EXERCISE DESCRIPTION: Each line below needs to be repeated precisely as it is.

[TASK INPUT Boundary: Start]

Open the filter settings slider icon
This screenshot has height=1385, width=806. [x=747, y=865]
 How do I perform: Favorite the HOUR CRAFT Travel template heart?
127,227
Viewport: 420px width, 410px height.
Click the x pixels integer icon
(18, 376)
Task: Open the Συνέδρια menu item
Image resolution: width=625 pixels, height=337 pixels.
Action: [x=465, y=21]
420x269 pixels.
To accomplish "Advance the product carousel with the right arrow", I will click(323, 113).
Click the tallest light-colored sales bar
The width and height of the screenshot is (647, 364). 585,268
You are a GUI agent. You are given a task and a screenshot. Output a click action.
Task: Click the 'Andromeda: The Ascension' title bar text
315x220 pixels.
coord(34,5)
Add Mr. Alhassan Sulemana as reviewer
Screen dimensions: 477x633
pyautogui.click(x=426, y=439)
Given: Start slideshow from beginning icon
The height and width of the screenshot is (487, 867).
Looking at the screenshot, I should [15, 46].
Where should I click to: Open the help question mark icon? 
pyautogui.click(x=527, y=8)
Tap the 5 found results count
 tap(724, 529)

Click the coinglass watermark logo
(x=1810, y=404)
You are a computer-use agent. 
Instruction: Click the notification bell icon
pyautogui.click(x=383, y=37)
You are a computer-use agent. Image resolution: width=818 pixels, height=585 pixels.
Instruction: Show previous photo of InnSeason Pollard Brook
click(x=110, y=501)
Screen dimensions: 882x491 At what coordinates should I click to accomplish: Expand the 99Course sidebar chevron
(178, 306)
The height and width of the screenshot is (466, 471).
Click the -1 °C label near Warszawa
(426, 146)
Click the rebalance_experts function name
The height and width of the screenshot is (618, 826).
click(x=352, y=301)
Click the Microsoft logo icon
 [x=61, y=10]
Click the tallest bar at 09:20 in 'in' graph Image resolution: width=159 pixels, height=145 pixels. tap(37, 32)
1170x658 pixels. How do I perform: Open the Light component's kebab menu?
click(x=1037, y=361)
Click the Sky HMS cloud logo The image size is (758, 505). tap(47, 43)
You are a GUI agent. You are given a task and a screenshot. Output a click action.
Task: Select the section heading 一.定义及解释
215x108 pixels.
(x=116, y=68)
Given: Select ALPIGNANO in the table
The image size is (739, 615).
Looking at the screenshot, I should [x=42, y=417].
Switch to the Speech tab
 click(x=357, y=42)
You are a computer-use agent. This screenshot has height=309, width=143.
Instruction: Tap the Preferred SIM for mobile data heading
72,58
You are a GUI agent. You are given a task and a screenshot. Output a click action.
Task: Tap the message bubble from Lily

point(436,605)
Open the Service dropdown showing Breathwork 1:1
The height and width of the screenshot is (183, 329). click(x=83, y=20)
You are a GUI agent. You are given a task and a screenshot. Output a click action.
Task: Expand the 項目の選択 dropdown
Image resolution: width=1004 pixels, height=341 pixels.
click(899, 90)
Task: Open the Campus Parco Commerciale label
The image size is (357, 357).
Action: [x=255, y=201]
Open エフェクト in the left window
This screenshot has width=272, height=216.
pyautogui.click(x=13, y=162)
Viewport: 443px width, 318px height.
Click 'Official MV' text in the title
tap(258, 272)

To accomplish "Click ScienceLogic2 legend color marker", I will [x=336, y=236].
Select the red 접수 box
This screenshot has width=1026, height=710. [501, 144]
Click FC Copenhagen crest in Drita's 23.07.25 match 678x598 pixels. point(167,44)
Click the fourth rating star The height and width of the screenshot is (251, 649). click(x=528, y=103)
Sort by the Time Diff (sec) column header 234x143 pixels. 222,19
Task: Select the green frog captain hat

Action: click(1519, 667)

[TASK INPUT Boundary: End]

EXERCISE ANSWER:
Open the filter settings slider icon
This screenshot has height=1385, width=806. [x=747, y=865]
 How do I perform: Favorite the HOUR CRAFT Travel template heart?
127,227
Viewport: 420px width, 410px height.
Click the x pixels integer icon
(18, 376)
Task: Open the Συνέδρια menu item
Image resolution: width=625 pixels, height=337 pixels.
Action: [x=465, y=21]
420x269 pixels.
To accomplish "Advance the product carousel with the right arrow", I will click(323, 113).
Click the tallest light-colored sales bar
The width and height of the screenshot is (647, 364). 585,268
You are a GUI agent. You are given a task and a screenshot. Output a click action.
Task: Click the 'Andromeda: The Ascension' title bar text
315x220 pixels.
coord(34,5)
Add Mr. Alhassan Sulemana as reviewer
Screen dimensions: 477x633
pyautogui.click(x=426, y=439)
Given: Start slideshow from beginning icon
The height and width of the screenshot is (487, 867).
Looking at the screenshot, I should [15, 46].
Where should I click to: Open the help question mark icon? 
pyautogui.click(x=527, y=8)
Tap the 5 found results count
 tap(724, 529)

Click the coinglass watermark logo
(x=1810, y=404)
You are a computer-use agent. 
Instruction: Click the notification bell icon
pyautogui.click(x=383, y=37)
You are a computer-use agent. Image resolution: width=818 pixels, height=585 pixels.
Instruction: Show previous photo of InnSeason Pollard Brook
click(x=110, y=501)
Screen dimensions: 882x491 At what coordinates should I click to accomplish: Expand the 99Course sidebar chevron
(178, 306)
The height and width of the screenshot is (466, 471).
Click the -1 °C label near Warszawa
(426, 146)
Click the rebalance_experts function name
The height and width of the screenshot is (618, 826).
click(x=352, y=301)
Click the Microsoft logo icon
 [x=61, y=10]
Click the tallest bar at 09:20 in 'in' graph Image resolution: width=159 pixels, height=145 pixels. tap(37, 32)
1170x658 pixels. How do I perform: Open the Light component's kebab menu?
click(x=1037, y=361)
Click the Sky HMS cloud logo The image size is (758, 505). tap(47, 43)
You are a GUI agent. You are given a task and a screenshot. Output a click action.
Task: Select the section heading 一.定义及解释
215x108 pixels.
(x=116, y=68)
Given: Select ALPIGNANO in the table
The image size is (739, 615).
Looking at the screenshot, I should [x=42, y=417].
Switch to the Speech tab
 click(x=357, y=42)
You are a computer-use agent. This screenshot has height=309, width=143.
Instruction: Tap the Preferred SIM for mobile data heading
72,58
You are a GUI agent. You are given a task and a screenshot. Output a click action.
Task: Tap the message bubble from Lily

point(436,605)
Open the Service dropdown showing Breathwork 1:1
The height and width of the screenshot is (183, 329). click(x=83, y=20)
You are a GUI agent. You are given a task and a screenshot. Output a click action.
Task: Expand the 項目の選択 dropdown
Image resolution: width=1004 pixels, height=341 pixels.
click(899, 90)
Task: Open the Campus Parco Commerciale label
The image size is (357, 357).
Action: [x=255, y=201]
Open エフェクト in the left window
This screenshot has width=272, height=216.
pyautogui.click(x=13, y=162)
Viewport: 443px width, 318px height.
Click 'Official MV' text in the title
tap(258, 272)

To accomplish "Click ScienceLogic2 legend color marker", I will [x=336, y=236].
Select the red 접수 box
This screenshot has width=1026, height=710. [501, 144]
Click FC Copenhagen crest in Drita's 23.07.25 match 678x598 pixels. point(167,44)
Click the fourth rating star The height and width of the screenshot is (251, 649). click(x=528, y=103)
Sort by the Time Diff (sec) column header 234x143 pixels. 222,19
Task: Select the green frog captain hat

Action: click(1519, 667)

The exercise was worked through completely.